Every line from the line containing "The height and width of the screenshot is (522, 1012)." through the final line of the data is to be printed exactly; no other line is to appear.

────────

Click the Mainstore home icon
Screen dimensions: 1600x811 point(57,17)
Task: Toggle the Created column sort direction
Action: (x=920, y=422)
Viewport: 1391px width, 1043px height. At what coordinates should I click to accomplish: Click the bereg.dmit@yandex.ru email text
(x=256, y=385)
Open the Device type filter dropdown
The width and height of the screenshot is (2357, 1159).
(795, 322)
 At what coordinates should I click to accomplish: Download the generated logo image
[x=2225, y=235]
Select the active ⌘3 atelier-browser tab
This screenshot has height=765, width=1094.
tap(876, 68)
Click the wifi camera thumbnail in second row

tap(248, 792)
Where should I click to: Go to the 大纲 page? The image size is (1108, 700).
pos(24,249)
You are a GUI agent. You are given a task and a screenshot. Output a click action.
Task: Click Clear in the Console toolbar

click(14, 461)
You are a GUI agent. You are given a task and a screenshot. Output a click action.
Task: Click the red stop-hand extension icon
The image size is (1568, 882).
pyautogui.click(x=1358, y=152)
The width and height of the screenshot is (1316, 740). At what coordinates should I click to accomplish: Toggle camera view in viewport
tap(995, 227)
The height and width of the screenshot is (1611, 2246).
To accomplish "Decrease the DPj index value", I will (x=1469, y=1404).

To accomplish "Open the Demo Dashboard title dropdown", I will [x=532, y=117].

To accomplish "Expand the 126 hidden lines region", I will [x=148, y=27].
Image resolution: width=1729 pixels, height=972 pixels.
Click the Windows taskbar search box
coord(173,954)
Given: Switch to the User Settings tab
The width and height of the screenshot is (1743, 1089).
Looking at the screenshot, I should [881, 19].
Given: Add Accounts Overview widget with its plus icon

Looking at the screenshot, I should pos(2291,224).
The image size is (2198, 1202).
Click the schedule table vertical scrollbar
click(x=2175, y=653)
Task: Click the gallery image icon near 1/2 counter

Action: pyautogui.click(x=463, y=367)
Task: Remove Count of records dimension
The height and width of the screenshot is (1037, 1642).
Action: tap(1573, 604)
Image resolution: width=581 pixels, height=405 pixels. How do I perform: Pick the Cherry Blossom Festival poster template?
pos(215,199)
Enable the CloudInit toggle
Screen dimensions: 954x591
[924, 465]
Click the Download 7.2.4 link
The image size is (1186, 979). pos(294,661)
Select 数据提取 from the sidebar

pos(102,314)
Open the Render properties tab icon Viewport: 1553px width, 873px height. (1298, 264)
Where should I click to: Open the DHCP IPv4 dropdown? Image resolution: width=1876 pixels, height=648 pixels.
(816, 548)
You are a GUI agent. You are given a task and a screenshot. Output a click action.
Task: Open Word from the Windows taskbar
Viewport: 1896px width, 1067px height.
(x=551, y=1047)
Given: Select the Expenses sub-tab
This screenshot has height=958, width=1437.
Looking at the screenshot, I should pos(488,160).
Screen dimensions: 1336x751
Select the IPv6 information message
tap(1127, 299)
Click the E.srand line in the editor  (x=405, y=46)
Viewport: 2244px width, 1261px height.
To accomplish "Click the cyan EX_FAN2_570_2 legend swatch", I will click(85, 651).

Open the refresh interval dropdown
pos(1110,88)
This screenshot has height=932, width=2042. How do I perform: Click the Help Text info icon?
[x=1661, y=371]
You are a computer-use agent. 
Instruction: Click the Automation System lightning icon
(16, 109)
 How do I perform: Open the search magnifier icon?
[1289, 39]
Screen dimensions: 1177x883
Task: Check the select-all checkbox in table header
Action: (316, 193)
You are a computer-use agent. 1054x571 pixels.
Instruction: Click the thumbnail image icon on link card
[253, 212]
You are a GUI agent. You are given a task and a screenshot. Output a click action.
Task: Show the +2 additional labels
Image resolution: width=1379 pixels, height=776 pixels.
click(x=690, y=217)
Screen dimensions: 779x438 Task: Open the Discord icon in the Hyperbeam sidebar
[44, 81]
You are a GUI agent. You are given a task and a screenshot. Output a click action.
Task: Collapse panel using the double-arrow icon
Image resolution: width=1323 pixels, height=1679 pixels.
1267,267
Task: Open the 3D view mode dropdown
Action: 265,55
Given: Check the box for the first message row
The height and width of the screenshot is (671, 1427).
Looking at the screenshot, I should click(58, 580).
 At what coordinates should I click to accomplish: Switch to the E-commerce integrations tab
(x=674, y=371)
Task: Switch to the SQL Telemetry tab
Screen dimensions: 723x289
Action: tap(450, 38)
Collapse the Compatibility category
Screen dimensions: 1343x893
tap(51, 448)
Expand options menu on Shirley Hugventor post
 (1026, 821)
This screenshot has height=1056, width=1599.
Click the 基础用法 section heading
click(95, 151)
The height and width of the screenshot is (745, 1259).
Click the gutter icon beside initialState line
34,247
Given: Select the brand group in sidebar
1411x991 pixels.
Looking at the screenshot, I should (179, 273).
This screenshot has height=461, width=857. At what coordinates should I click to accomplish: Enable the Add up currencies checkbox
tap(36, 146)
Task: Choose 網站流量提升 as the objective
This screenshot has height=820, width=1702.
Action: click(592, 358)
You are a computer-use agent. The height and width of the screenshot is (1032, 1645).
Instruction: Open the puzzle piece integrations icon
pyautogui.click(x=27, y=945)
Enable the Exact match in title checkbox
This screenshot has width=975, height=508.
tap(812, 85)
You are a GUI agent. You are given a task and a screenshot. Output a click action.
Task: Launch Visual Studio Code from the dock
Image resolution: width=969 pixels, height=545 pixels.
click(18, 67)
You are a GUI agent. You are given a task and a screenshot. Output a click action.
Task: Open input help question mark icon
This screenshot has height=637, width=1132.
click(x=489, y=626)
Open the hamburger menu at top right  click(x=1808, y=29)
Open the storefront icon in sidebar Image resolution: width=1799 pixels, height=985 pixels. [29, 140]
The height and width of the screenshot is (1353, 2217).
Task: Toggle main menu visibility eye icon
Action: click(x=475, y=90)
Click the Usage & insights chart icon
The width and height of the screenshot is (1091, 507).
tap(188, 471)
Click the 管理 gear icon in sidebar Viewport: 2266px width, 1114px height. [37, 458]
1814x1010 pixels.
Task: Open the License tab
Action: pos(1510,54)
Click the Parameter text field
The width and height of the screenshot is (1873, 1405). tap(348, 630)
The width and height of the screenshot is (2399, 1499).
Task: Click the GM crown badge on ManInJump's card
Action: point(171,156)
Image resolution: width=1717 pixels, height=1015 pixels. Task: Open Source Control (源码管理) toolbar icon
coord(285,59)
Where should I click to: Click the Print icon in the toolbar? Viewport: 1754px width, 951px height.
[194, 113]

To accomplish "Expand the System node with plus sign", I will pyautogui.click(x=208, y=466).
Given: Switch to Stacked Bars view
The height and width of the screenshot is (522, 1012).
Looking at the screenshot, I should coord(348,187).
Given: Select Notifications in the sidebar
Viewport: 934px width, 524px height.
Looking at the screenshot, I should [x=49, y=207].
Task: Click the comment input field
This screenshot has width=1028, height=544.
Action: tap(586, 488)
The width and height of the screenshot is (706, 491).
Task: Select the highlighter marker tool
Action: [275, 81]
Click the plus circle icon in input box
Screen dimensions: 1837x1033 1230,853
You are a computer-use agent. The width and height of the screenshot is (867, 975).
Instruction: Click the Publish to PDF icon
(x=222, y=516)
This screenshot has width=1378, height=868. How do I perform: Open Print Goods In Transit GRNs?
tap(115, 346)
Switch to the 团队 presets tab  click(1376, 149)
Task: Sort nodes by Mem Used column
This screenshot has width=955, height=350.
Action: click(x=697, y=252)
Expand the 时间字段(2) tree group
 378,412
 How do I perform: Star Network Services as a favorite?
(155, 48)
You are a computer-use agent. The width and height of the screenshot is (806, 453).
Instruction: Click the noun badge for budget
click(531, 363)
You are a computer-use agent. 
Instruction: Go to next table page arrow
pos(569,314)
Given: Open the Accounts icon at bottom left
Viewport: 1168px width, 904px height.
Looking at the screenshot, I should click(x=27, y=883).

────────

WRITTEN SOLUTION:
The height and width of the screenshot is (522, 1012).
Looking at the screenshot, I should coord(348,187).
Given: Select Notifications in the sidebar
Viewport: 934px width, 524px height.
Looking at the screenshot, I should [x=49, y=207].
Task: Click the comment input field
This screenshot has width=1028, height=544.
Action: tap(586, 488)
The width and height of the screenshot is (706, 491).
Task: Select the highlighter marker tool
Action: [275, 81]
Click the plus circle icon in input box
Screen dimensions: 1837x1033 1230,853
You are a computer-use agent. The width and height of the screenshot is (867, 975).
Instruction: Click the Publish to PDF icon
(x=222, y=516)
This screenshot has width=1378, height=868. How do I perform: Open Print Goods In Transit GRNs?
tap(115, 346)
Switch to the 团队 presets tab  click(1376, 149)
Task: Sort nodes by Mem Used column
This screenshot has width=955, height=350.
Action: click(x=697, y=252)
Expand the 时间字段(2) tree group
 378,412
 How do I perform: Star Network Services as a favorite?
(155, 48)
You are a computer-use agent. The width and height of the screenshot is (806, 453).
Instruction: Click the noun badge for budget
click(531, 363)
You are a computer-use agent. 
Instruction: Go to next table page arrow
pos(569,314)
Given: Open the Accounts icon at bottom left
Viewport: 1168px width, 904px height.
Looking at the screenshot, I should click(x=27, y=883).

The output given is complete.